El C9 también ha centralizado los delicados asuntos de comunicación y economía en dos nuevas y poderosas secretarías. Y, junto a la Secretaría de Estado (el órgano de gobierno del Papa), ha dado un nuevo impulso a la diplomacia vaticana (con representación en más de 180 países), que ha tenido un gran protagonismo en Palestina, Cuba y Venezuela. Para un sacerdote vaticano, “Francisco quiere que la Iglesia tome riesgos en la resolución de conflictos; que se erija como un negociador en asuntos como los refugiados”. Y, sobre todo, Francisco no ha dejado en manos de su secretario de Estado la gestión de la Iglesia, como hizo Benedicto XVI con el cardenal Bertone o Juan Pablo II con Angelo Sodano, que actuaban como vicepapas sin ningún tipo de control. “Francisco sabe todo lo que pasa”.

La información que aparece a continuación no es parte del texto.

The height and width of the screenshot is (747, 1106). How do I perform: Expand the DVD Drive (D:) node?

Es difícil tener la certeza de cómo ha transmitido Francisco a sus obispos españoles la línea que quiere marcar. Más allá de las homilías que imparte en Santa Marta, sus exhortaciones y entrevistas, en marzo de 2014 se reunió con ellos en Roma; y, tres meses más tarde, con el triunvirato de la Conferencia Episcopal (Blázquez, Osoro y Gil). Allí les indicó su hoja de ruta. En la que, según uno de los obispos asistentes, Juan del Río, había una orden clara: “No se metan en política”. ¿La han cumplido? “Juzgue usted. Entre 2015 y 2016 ha habido un montón de elecciones en España y nadie en la Iglesia ha abierto la boca. Es un cambio de estilo…, ¿no?”. Para otro monseñor, “estamos viviendo una etapa en la Iglesia que comparo con la transición española. Entonces, la mayoría de la población era sociológicamente del régimen anterior, pero cuando llegó el momento, optó por el cambio. Y hay un movimiento de reacción, pero no llegará ni a un tercio de los obispos”.

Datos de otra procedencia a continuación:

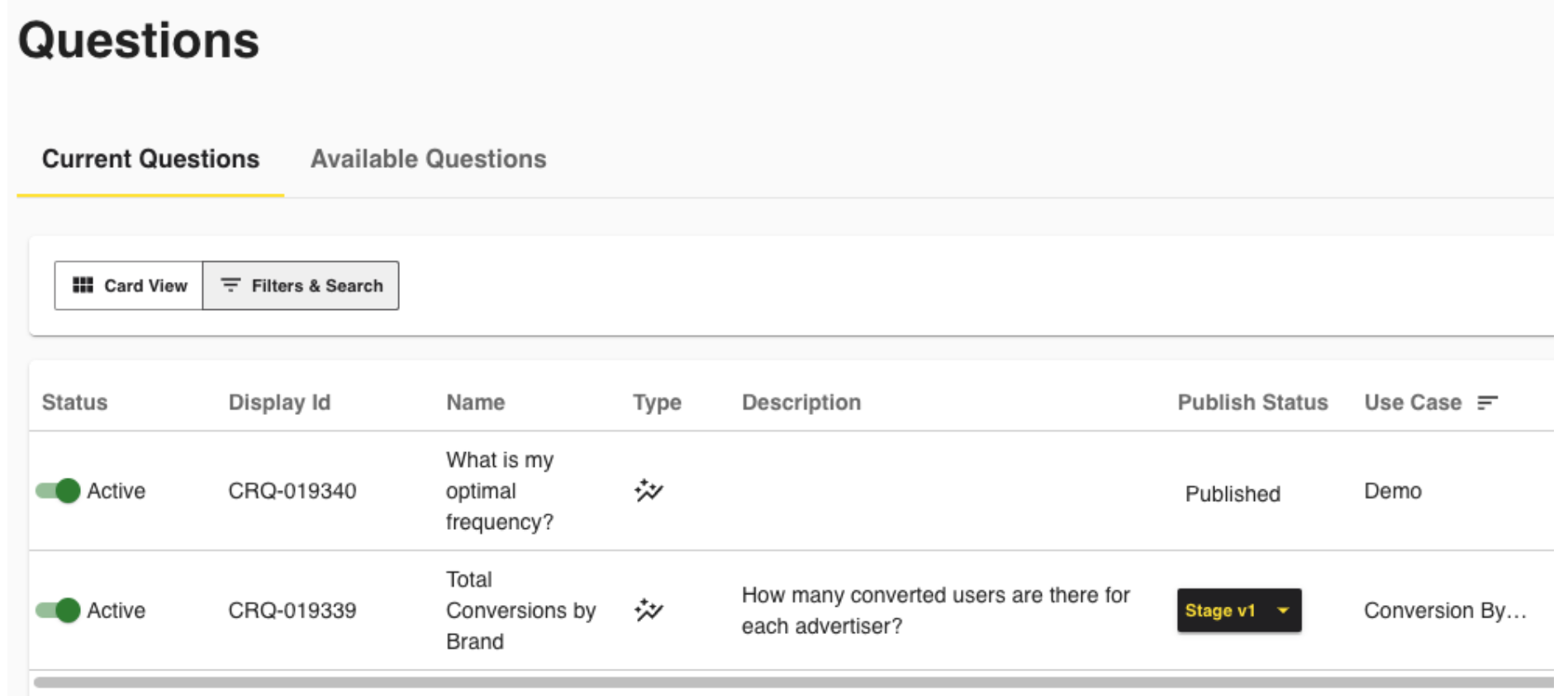Switch to Card View
Screen dimensions: 1568x696
tap(129, 286)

La nave central de San Pedro está teñida de rojo por los solideos de dos centenares de príncipes de la Iglesia. El tercer obispo llamado a la presencia de Francisco para recibir los atributos del cardenalato es Carlos Osoro. Su eminencia reverendísima se inclina ante el Papa. Bajo la sotana roja, viste el primoroso roquete de lino blanco, la prenda de gala de los obispos. Solo un par de horas antes, nos ha confesado que perteneció a Vicente Enrique y Tarancón, el cardenal de la transición española. Al igual que a su jefe, a Osoro le gustan los gestos.